UK-based energy company SSE has unveiled plans to invest £12.5bn ($16.8bn) in clean energy projects by 2026 to expedite its efforts towards net-zero emissions.

Under its Net Zero Acceleration Programme, SSE plans to deliver 25% of the 40GW of offshore wind capacity that the UK aims to install by 2030.

The company will facilitate more than 20% of the required investment in the UK’s electricity network infrastructure while continuing to expand it overseas.

By 2026, SSE will deliver 8GW of installed renewable capacity and develop a renewable pipeline with more than 15GW of capacity.

The company will also deliver an additional capital investment of £1bn.

The programme will also focus on expanding the country’s electricity networks, increasing regulated asset value (RAV) to £9bn and increasing capital allocation for renewables growth.

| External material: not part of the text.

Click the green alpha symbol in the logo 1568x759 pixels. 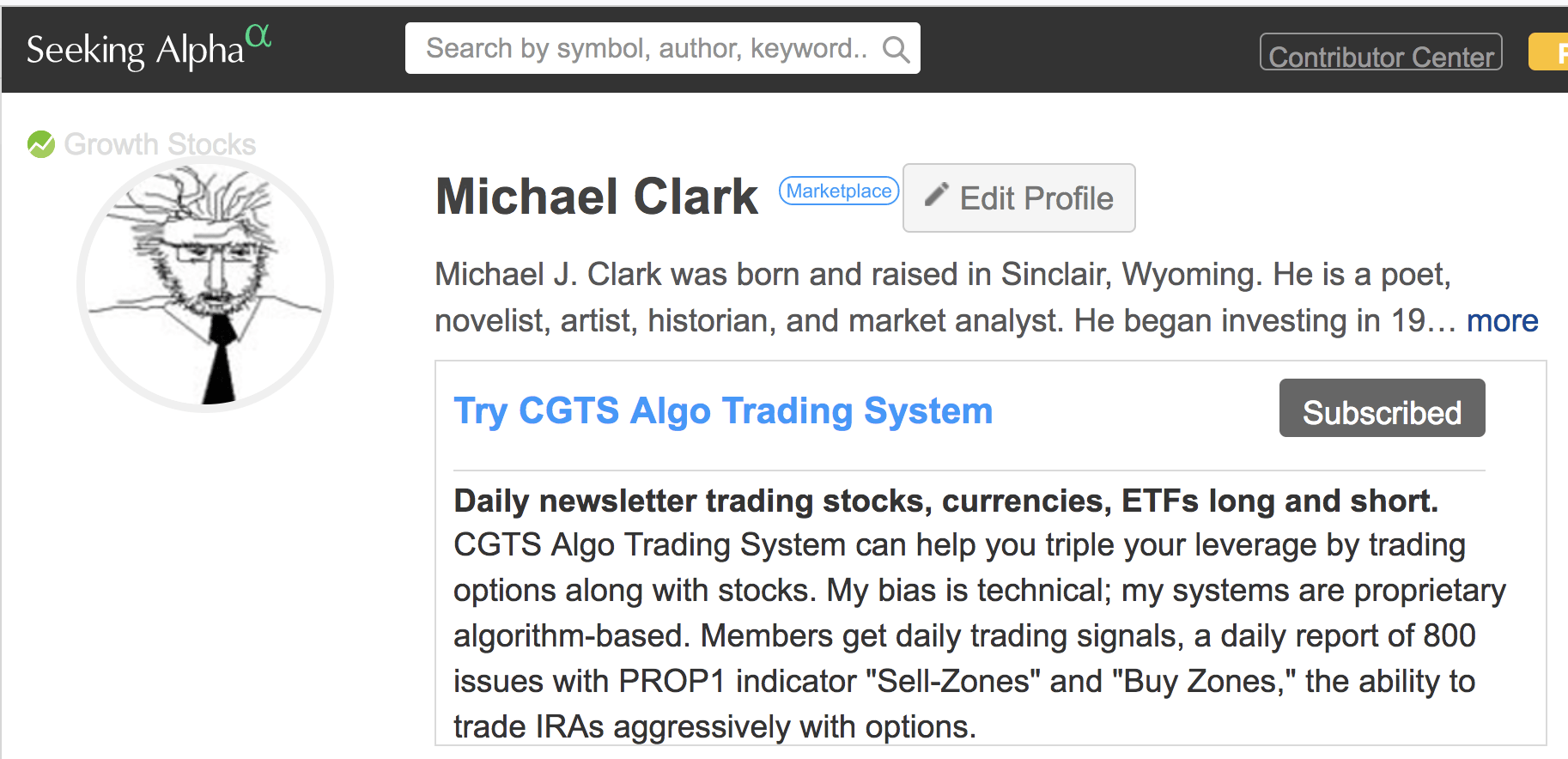point(258,36)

In addition, SSE plans to partner with other companies in the renewable segment and sell a 25% stake in its SSEN Transmission and SSEN Distribution businesses.

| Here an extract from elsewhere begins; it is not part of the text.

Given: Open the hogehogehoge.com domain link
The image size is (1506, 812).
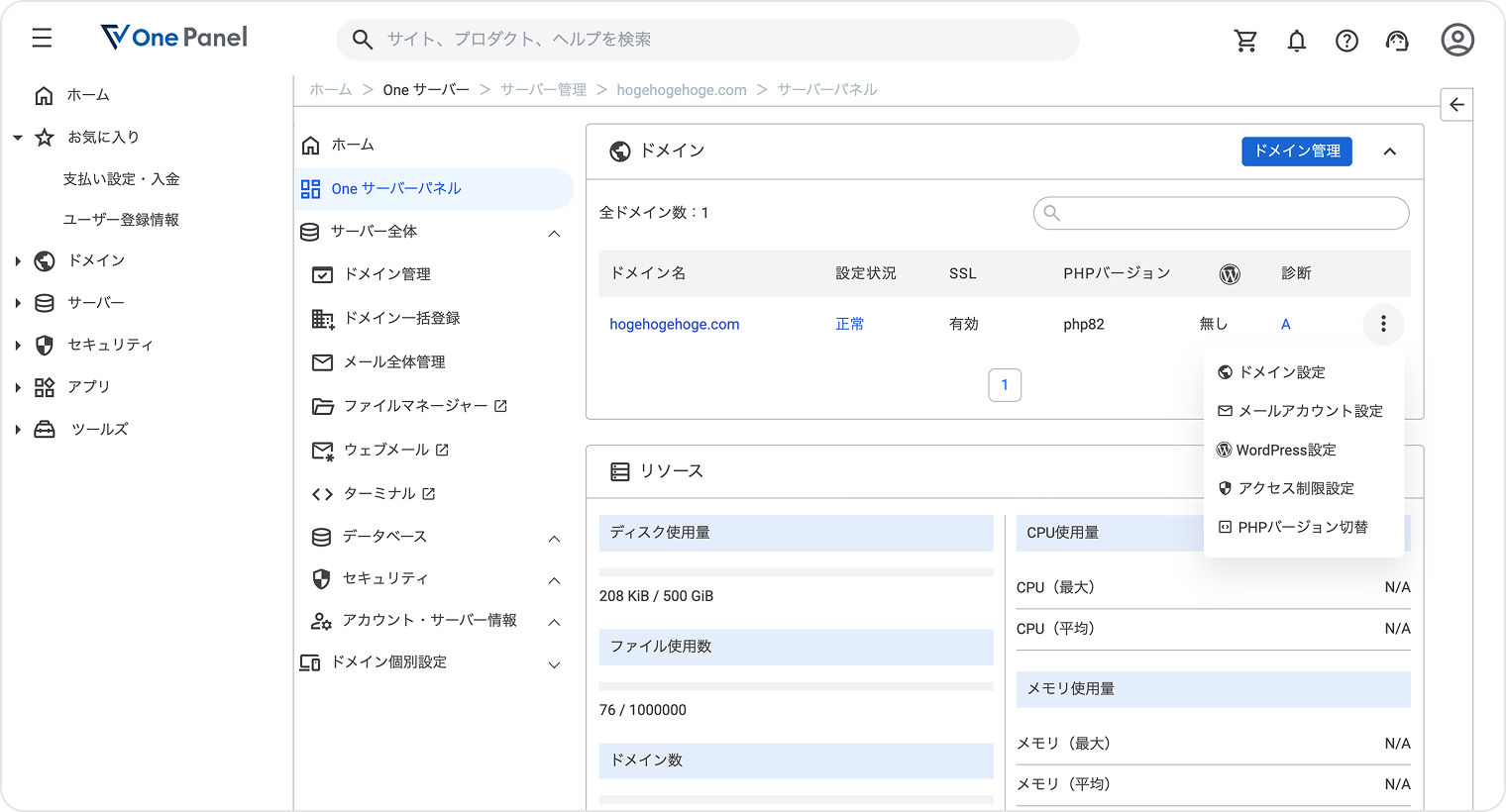Looking at the screenshot, I should [x=674, y=324].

SSE has also set a target of increasing its renewable output fivefold by adding more than 16GW to its low-carbon generation capacity.

This will include hydrogen, batteries, carbon capture and storage technologies.

SSE chief executive Alistair Phillips-Davies said: “Our Net Zero Acceleration Programme represents the next phase of SSE’s growth and involves a substantial ramping-up of investment – equivalent to nearly £7m each day in low-carbon infrastructure – backed up by clear delivery and funding plans.

“Today’s announcement will maximise our long-term potential and capture growth opportunities during a critical time for the energy sector, creating jobs, delivering on government ambitions, and creating value for society and shareholders.”

In May, SSE announced plans to invest almost £2bn in low-carbon power projects by the end of this year as part of its £7.5bn investment plan to 2025.

The plan also involves infusing up to £2.8bn by 2026 for connecting large quantities of new renewable power and transporting it via the UK’s electricity grid.